> [Collected data]:
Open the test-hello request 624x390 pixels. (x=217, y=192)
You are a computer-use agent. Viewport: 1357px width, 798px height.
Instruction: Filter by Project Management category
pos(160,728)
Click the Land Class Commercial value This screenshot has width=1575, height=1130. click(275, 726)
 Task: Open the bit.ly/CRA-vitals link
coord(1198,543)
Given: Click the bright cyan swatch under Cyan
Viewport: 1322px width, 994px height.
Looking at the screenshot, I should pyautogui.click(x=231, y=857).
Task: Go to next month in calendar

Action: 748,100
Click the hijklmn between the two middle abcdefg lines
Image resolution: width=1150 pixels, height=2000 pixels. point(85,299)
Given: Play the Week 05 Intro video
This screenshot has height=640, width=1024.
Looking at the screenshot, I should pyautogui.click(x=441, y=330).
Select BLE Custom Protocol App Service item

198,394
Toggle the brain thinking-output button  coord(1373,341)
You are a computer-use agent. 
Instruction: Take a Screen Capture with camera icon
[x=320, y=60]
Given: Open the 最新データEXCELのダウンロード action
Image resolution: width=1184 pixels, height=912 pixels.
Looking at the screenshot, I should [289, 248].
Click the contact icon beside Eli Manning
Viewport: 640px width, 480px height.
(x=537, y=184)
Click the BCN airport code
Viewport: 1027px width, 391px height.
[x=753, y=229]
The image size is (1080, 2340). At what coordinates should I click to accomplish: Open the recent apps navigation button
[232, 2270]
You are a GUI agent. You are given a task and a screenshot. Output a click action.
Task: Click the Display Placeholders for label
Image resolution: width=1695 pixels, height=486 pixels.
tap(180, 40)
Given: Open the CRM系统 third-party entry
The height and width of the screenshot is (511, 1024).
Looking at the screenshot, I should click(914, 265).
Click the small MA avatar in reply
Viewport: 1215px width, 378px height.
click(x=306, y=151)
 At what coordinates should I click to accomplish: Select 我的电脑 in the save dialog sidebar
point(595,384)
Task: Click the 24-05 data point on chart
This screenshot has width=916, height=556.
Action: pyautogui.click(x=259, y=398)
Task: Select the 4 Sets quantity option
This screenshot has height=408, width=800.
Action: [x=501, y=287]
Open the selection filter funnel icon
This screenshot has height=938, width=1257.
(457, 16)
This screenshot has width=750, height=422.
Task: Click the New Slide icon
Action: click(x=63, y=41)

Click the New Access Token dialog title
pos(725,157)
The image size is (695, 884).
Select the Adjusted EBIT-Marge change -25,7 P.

> [Task to complete]: Reproduce the entries above exactly, starting at their first line and finishing with the line that contains "Task: Select the 4 Sets quantity option".

> [Response below]:
Open the test-hello request 624x390 pixels. (x=217, y=192)
You are a computer-use agent. Viewport: 1357px width, 798px height.
Instruction: Filter by Project Management category
pos(160,728)
Click the Land Class Commercial value This screenshot has width=1575, height=1130. click(275, 726)
 Task: Open the bit.ly/CRA-vitals link
coord(1198,543)
Given: Click the bright cyan swatch under Cyan
Viewport: 1322px width, 994px height.
Looking at the screenshot, I should pyautogui.click(x=231, y=857).
Task: Go to next month in calendar

Action: 748,100
Click the hijklmn between the two middle abcdefg lines
Image resolution: width=1150 pixels, height=2000 pixels. point(85,299)
Given: Play the Week 05 Intro video
This screenshot has height=640, width=1024.
Looking at the screenshot, I should pyautogui.click(x=441, y=330).
Select BLE Custom Protocol App Service item

198,394
Toggle the brain thinking-output button  coord(1373,341)
You are a computer-use agent. 
Instruction: Take a Screen Capture with camera icon
[x=320, y=60]
Given: Open the 最新データEXCELのダウンロード action
Image resolution: width=1184 pixels, height=912 pixels.
Looking at the screenshot, I should [289, 248].
Click the contact icon beside Eli Manning
Viewport: 640px width, 480px height.
(x=537, y=184)
Click the BCN airport code
Viewport: 1027px width, 391px height.
[x=753, y=229]
The image size is (1080, 2340). At what coordinates should I click to accomplish: Open the recent apps navigation button
[232, 2270]
You are a GUI agent. You are given a task and a screenshot. Output a click action.
Task: Click the Display Placeholders for label
Image resolution: width=1695 pixels, height=486 pixels.
tap(180, 40)
Given: Open the CRM系统 third-party entry
The height and width of the screenshot is (511, 1024).
Looking at the screenshot, I should click(914, 265).
Click the small MA avatar in reply
Viewport: 1215px width, 378px height.
click(x=306, y=151)
 At what coordinates should I click to accomplish: Select 我的电脑 in the save dialog sidebar
point(595,384)
Task: Click the 24-05 data point on chart
This screenshot has width=916, height=556.
Action: pyautogui.click(x=259, y=398)
Task: Select the 4 Sets quantity option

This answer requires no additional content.